Dit artikel verscheen in april 2015 in Lef Magazine
Tekst: Janita Elings
Beeld: Glenn Cornelisse

'Ik ging niet meer naar school. Al weken niet. Soms zette ik ‘s avonds al schoolspullen, eten en kleding klaar voor de dag daarna. ’s Morgens hoefde ik dan alleen nog mijn kleren aan te doen en te vertrekken. Dat lukte keer op keer niet. Ik haatte mezelf erom. Als ik een moment niet gamede en nadacht, vervloekte ik mezelf. Ik besefte dat ik er niet alleen uit kon komen, maar hulp vragen wilde ik niet. Ik schaamde me kapot. Mijn ouders, vrienden en vriendin hield ik voor dat ik een perfect leven had op kamers in Breda: ik volgde een goede opleiding, haalde perfecte cijfers, ging elke donderdag stappen met alle vrienden die ik had gemaakt en ik at heel gezond.

Liever gamen dan nadenken
Dat was dus niet zo. Ik leefde vooral op chips, koek, snoep en heel veel blikjes energydrank. Ik at weinig en soms een dag helemaal niks. Ik voelde me altijd futloos en ook al wist ik dat ik echt wat zou moeten halen, ik deed het niet. Ik durfde geen boodschappen te doen, bang om in de gang een huisgenoot tegen te komen of in de supermarkt iemand die me van school herkende. Degene die in de kamer boven mij woonde, had al een aantal keer een boze mail gestuurd, dat zij er last van had dat ik binnen rookte - wat uiteraard niet mocht.
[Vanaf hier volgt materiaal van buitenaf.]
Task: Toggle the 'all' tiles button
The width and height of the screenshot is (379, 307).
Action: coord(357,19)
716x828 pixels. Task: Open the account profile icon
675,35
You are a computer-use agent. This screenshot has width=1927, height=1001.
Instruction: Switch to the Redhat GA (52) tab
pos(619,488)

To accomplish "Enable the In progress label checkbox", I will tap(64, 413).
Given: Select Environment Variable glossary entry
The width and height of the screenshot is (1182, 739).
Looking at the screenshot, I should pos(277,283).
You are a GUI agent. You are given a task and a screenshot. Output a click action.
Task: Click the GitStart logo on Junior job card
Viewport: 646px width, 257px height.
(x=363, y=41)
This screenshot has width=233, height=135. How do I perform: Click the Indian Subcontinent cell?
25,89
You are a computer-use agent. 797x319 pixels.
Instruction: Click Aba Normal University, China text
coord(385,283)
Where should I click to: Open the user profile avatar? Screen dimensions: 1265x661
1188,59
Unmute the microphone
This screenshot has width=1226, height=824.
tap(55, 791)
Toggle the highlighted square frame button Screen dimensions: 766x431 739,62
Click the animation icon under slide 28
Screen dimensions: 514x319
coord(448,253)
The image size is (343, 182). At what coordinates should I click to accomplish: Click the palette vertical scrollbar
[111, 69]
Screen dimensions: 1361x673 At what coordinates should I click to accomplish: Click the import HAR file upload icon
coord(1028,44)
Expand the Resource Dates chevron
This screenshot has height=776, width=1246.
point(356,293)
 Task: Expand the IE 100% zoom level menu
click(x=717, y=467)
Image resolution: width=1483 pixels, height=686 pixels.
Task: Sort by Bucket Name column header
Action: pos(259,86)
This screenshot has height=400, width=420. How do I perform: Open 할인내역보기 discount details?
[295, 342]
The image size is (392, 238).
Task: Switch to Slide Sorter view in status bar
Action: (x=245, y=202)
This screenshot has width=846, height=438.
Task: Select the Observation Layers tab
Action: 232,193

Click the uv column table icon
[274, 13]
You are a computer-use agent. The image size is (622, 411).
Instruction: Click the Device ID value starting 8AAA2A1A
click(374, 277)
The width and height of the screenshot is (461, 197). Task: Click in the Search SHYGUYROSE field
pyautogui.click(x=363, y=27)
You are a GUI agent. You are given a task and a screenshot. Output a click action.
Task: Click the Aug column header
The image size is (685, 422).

Ik was bang om daarop gewezen te worden en om na te denken over hoe erg ik alles in mijn leven verpestte. Mijn ouders betaalden mijn huur, terwijl ik helemaal niks aan mijn opleiding deed. De eerste weken dat ik niet meer naar school ging, hoopte ik dat het iets tijdelijks was. Dat ik het wel weer kon oppakken. Als ik mijn spullen had klaargezet voor de dag erna en vervolgens niet naar school ging, voelde ik me verschrikkelijk. Toen kwam het besef dat ik verslaafd was en helemaal niet kón stoppen. Wekenlang probeerde ik regelmatig weer naar school te gaan, maar ik voelde me daar heel depressief door. De gedachte dat ik dood wilde, aan zelfmoord, kwam vaker in me op. Dat bleef bij een gedachte, want ik weet heel goed hoe erg dat is voor de nabestaanden. Een vriend van me heeft een paar jaar geleden zelfmoord gepleegd. Ik legde me erbij neer dat ik niet meer naar school ging. Veel liever gamen - weg uit de realiteit, in een wereld die wél perfect was - dan nadenken. En alles wat zorgde dat ik moest nadenken, vermeed ik steeds meer. Ik deelde de keuken, wasmachine, douche en het toilet met de rest en ging er zo min mogelijk heen. Koken deed ik alleen op de donderdagavond, want dan waren mijn huisgenoten op stap. Douchen deed ik op de vrijdagmiddag, want ’s avonds zou ik naar mijn moeder gaan en dan moest ik er weer verzorgd uitzien. Ik loog een heel perfect leven bij elkaar en ze geloofde me. Of ze wilde het geloven, dat kan ook.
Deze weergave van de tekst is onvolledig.